More than 3,750 transplants have taken place at St James’s since 1984 Ireland’s first bone marrow transplant has been remembered, 40 years on from the life-saving procedure first taking place here. The operation was performed in St James’s Hospital Dublin in 1984 by an expert team led by Shaun McCann , emeritus Professor of Haematology at Trinity College Dublin and Head of Transplantation at the hospital. The procedure was an allogeneic transplant where donor stem cells were harvested from a sibling in order to treat a patient with leukaemia.
Since then, more than 3,750 stem cell and bone marrow transplants have taken place at the facility. The hospital now performs stem cell transplants in almost 200 patients in Ireland each year. The National Adult Stem Cell Transplantation Service has since expanded to include the first Irish Centre for Adult CAR T-Cell Therapy.

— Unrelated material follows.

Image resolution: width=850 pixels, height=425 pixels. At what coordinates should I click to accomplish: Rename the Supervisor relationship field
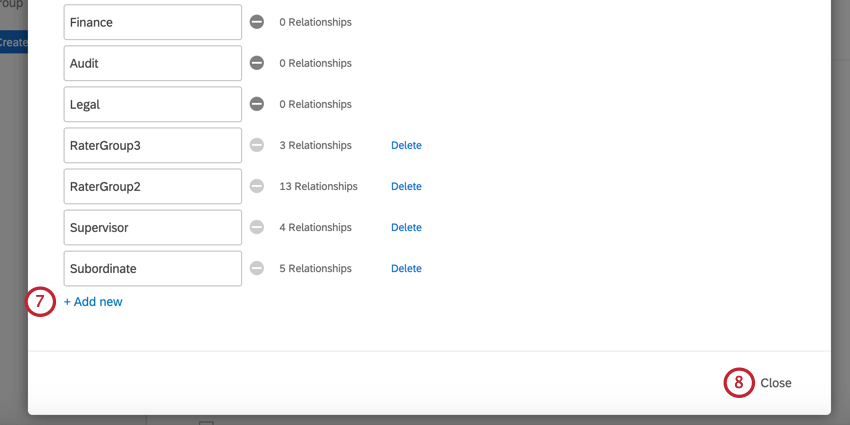click(x=153, y=227)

Such cellular therapies are often life-saving treatments for blood related cancers such as leukaemia, lymphoma and myeloma but also include some rare cases of bone marrow failure. The St James’s service is currently the third largest of its kind in the UK and Ireland, with patients referred to it from all over the country. Mairsile Hourihane received a bone marrow transplant at St James’s Hospital in 1989.
“My diagnosis of CML (chronic myeloid leukaemia) nearly 40 years ago was the beginning of an uncertain and scary time in my life,” she said. “After my diagnosis in St Vincent’s Hospital, I was u.